Dataset entries →

————————

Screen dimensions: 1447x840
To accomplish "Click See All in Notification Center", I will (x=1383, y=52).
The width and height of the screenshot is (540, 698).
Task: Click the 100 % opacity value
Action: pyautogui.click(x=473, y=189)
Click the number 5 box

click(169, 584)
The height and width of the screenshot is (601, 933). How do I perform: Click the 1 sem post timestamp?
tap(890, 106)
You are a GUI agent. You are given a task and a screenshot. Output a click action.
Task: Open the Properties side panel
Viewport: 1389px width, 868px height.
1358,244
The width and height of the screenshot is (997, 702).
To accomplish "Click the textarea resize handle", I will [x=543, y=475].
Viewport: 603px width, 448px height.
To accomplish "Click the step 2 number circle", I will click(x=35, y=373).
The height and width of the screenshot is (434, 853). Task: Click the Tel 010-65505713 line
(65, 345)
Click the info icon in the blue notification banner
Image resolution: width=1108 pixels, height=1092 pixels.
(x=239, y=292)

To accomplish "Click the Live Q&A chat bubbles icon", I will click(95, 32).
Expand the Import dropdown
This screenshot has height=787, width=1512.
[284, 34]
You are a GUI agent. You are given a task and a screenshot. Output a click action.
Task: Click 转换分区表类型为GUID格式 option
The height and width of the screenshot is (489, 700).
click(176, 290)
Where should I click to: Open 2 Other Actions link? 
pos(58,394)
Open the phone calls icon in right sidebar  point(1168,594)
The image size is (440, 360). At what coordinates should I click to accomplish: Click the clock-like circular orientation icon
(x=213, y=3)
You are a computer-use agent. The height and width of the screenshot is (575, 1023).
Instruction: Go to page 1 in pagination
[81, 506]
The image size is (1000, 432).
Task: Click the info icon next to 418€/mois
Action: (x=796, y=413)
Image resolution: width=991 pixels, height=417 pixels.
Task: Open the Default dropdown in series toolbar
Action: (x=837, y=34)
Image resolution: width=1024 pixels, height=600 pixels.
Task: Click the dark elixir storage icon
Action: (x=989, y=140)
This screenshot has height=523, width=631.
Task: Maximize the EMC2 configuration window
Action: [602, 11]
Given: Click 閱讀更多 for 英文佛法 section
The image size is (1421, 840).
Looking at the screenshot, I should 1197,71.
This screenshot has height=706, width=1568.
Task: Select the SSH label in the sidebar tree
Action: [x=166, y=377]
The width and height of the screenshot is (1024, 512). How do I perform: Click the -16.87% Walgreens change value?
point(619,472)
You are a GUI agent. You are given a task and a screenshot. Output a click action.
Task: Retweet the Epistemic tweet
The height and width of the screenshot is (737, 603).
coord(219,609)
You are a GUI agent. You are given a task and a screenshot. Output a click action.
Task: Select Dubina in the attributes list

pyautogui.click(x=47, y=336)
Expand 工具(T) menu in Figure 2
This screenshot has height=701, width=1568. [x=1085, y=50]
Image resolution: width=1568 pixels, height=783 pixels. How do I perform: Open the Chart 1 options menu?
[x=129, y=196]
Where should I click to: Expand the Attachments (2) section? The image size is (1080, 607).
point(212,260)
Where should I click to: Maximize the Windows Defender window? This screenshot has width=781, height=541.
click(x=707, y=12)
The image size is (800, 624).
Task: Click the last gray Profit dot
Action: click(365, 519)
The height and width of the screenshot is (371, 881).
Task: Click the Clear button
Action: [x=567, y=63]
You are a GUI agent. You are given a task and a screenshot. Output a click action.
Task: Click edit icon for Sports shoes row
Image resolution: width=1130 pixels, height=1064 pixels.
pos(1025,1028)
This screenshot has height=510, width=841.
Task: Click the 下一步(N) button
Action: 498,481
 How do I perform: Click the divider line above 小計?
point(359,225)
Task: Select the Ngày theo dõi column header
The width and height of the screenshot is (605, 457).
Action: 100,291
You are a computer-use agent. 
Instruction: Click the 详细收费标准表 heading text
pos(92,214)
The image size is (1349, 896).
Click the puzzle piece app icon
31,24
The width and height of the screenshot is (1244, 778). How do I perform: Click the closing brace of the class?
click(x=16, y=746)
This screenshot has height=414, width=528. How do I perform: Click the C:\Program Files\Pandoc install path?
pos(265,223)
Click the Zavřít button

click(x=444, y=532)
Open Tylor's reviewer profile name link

————————

Request →
Copy all the entries above word for word, line by line.

Written reply →
Screen dimensions: 1447x840
To accomplish "Click See All in Notification Center", I will (x=1383, y=52).
The width and height of the screenshot is (540, 698).
Task: Click the 100 % opacity value
Action: pyautogui.click(x=473, y=189)
Click the number 5 box

click(169, 584)
The height and width of the screenshot is (601, 933). How do I perform: Click the 1 sem post timestamp?
tap(890, 106)
You are a GUI agent. You are given a task and a screenshot. Output a click action.
Task: Open the Properties side panel
Viewport: 1389px width, 868px height.
1358,244
The width and height of the screenshot is (997, 702).
To accomplish "Click the textarea resize handle", I will [x=543, y=475].
Viewport: 603px width, 448px height.
To accomplish "Click the step 2 number circle", I will click(x=35, y=373).
The height and width of the screenshot is (434, 853). Task: Click the Tel 010-65505713 line
(65, 345)
Click the info icon in the blue notification banner
Image resolution: width=1108 pixels, height=1092 pixels.
(x=239, y=292)

To accomplish "Click the Live Q&A chat bubbles icon", I will click(95, 32).
Expand the Import dropdown
This screenshot has height=787, width=1512.
[284, 34]
You are a GUI agent. You are given a task and a screenshot. Output a click action.
Task: Click 转换分区表类型为GUID格式 option
The height and width of the screenshot is (489, 700).
click(176, 290)
Where should I click to: Open 2 Other Actions link? 
pos(58,394)
Open the phone calls icon in right sidebar  point(1168,594)
The image size is (440, 360). At what coordinates should I click to accomplish: Click the clock-like circular orientation icon
(x=213, y=3)
You are a computer-use agent. The height and width of the screenshot is (575, 1023).
Instruction: Go to page 1 in pagination
[81, 506]
The image size is (1000, 432).
Task: Click the info icon next to 418€/mois
Action: (x=796, y=413)
Image resolution: width=991 pixels, height=417 pixels.
Task: Open the Default dropdown in series toolbar
Action: (x=837, y=34)
Image resolution: width=1024 pixels, height=600 pixels.
Task: Click the dark elixir storage icon
Action: (x=989, y=140)
This screenshot has height=523, width=631.
Task: Maximize the EMC2 configuration window
Action: [602, 11]
Given: Click 閱讀更多 for 英文佛法 section
The image size is (1421, 840).
Looking at the screenshot, I should 1197,71.
This screenshot has height=706, width=1568.
Task: Select the SSH label in the sidebar tree
Action: [x=166, y=377]
The width and height of the screenshot is (1024, 512). How do I perform: Click the -16.87% Walgreens change value?
point(619,472)
You are a GUI agent. You are given a task and a screenshot. Output a click action.
Task: Retweet the Epistemic tweet
The height and width of the screenshot is (737, 603).
coord(219,609)
You are a GUI agent. You are given a task and a screenshot. Output a click action.
Task: Select Dubina in the attributes list

pyautogui.click(x=47, y=336)
Expand 工具(T) menu in Figure 2
This screenshot has height=701, width=1568. [x=1085, y=50]
Image resolution: width=1568 pixels, height=783 pixels. How do I perform: Open the Chart 1 options menu?
[x=129, y=196]
Where should I click to: Expand the Attachments (2) section? The image size is (1080, 607).
point(212,260)
Where should I click to: Maximize the Windows Defender window? This screenshot has width=781, height=541.
click(x=707, y=12)
The image size is (800, 624).
Task: Click the last gray Profit dot
Action: click(365, 519)
The height and width of the screenshot is (371, 881).
Task: Click the Clear button
Action: [x=567, y=63]
You are a GUI agent. You are given a task and a screenshot. Output a click action.
Task: Click edit icon for Sports shoes row
Image resolution: width=1130 pixels, height=1064 pixels.
pos(1025,1028)
This screenshot has height=510, width=841.
Task: Click the 下一步(N) button
Action: 498,481
 How do I perform: Click the divider line above 小計?
point(359,225)
Task: Select the Ngày theo dõi column header
The width and height of the screenshot is (605, 457).
Action: 100,291
You are a computer-use agent. 
Instruction: Click the 详细收费标准表 heading text
pos(92,214)
The image size is (1349, 896).
Click the puzzle piece app icon
31,24
The width and height of the screenshot is (1244, 778). How do I perform: Click the closing brace of the class?
click(x=16, y=746)
This screenshot has height=414, width=528. How do I perform: Click the C:\Program Files\Pandoc install path?
pos(265,223)
Click the Zavřít button

click(x=444, y=532)
Open Tylor's reviewer profile name link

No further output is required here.